George Takei is an idiot, as PJM editor Bryan Preston points out in response to a meme making its way around social media. The meme features an excerpt of the Star Trek actor’s rant against Monday’s Supreme Court ruling involving Hobby Lobby. Takei expresses his idiocy in the way so many on the political left do, by conflating denial of service with harm. The Raw Story relates Takei’s broader statement:
In a post on the website for his new play, Allegiance, the openly gay Takei called Monday’s decision “a stunning setback for women’s reproductive rights.”
“The ruling elevates the rights of a FOR-PROFIT CORPORATION over those of its women employees and opens the door to all manner of claims that a company can refuse services based on its owner’s religion,” Takei wrote.
Of course, in truth, rights do not conflict. A claim to a right is either legitimate, or not. Conflicting claims to a right are not decided by elevating one above another, but by determining which is legitimate.
In truth, women’s rights stand wholly unaffected by Monday’s ruling. Precisely zero women are now unable to obtain abortifacients. They just might have to pay for it themselves. That’s because business owners, like all individuals, properly ought to control their own property.
Takei goes on to imagine any number of scenarios meant to scare us away from support of the Hobby Lobby decision:
He referred to Justice Ruth Bader Ginsberg’s blistering 35-page dissent to the decision, saying, “Think about the ramifications: As Justice Ginsberg’s stinging dissent pointed out, companies run by Scientologists could refuse to cover antidepressants, and those run by Jews or Hindus could refuse to cover medications derived from pigs (such as many anesthetics, intravenous fluids, or medications coated in gelatin).”
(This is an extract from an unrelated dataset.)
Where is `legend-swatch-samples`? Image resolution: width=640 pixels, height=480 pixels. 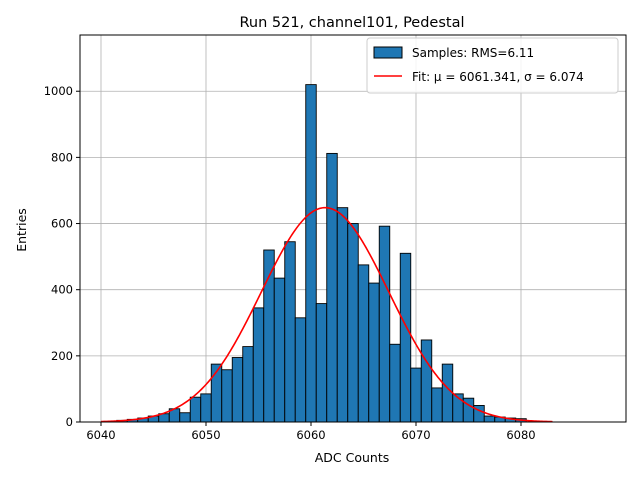
legend-swatch-samples is located at coordinates (388, 52).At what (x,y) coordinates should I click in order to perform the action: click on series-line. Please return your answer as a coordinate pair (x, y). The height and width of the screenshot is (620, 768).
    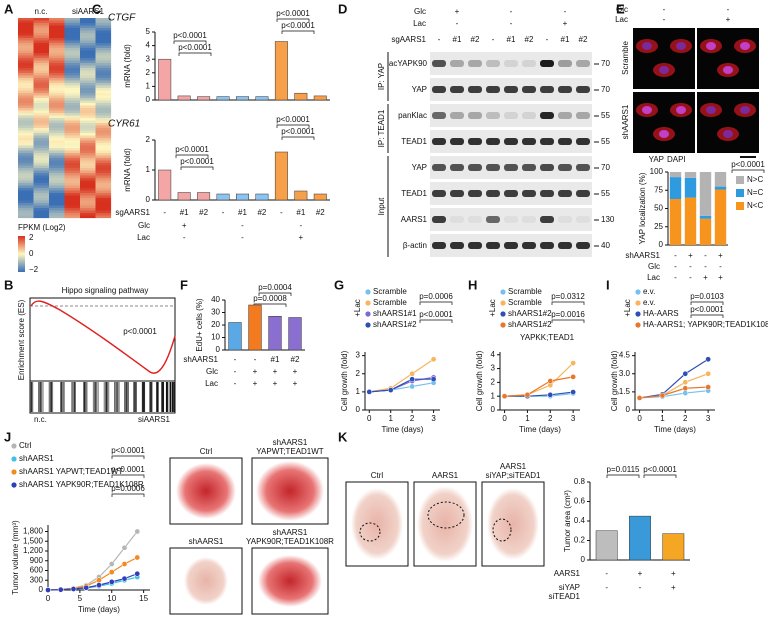
    Looking at the image, I should click on (402, 376).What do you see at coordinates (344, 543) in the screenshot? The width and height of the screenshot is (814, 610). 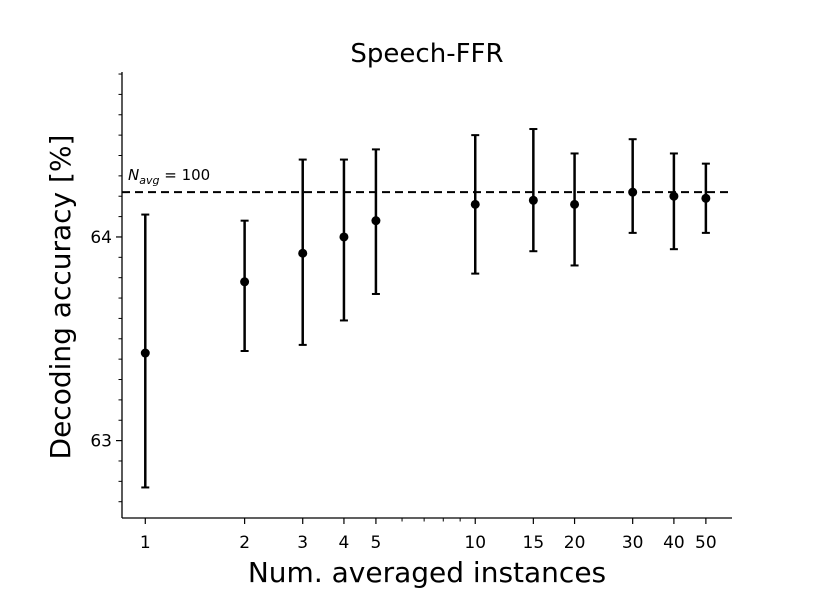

“(O)ne wonders,” he said, “whether the case would have come out differently if a Muslim-run chain business attempted to impose Sharia law on its employees.”
Here again, Takei and those who agree with him miss the point. Whether a particular business practice makes sense to the rest of us proves irrelevant. It’s not our business. The final arbiter of what terms an individual offers in the market should be that individual and no one else. That’s how trade works. I offer. You accept, pass, or counter-offer. Takei presents the absurd notion that refusal to offer what an employee would prefer constitutes harm. If I refuse to sell you something, or to employ you, or to agree to terms you might prefer, nothing has been taken from you.
Takei imagines a double-standard would emerge if the plaintiffs in this case were Muslim. He evokes Sharia law, which is fairly disingenuous since much of Sharia exceeds the scope of what private actors could do. Executing people isn’t a function of the market. Yet, to the extent a Muslim business owner could run their business according to their beliefs without actually harming their employees, it should be tolerated. It’s nobody else’s business. And that’s the whole point.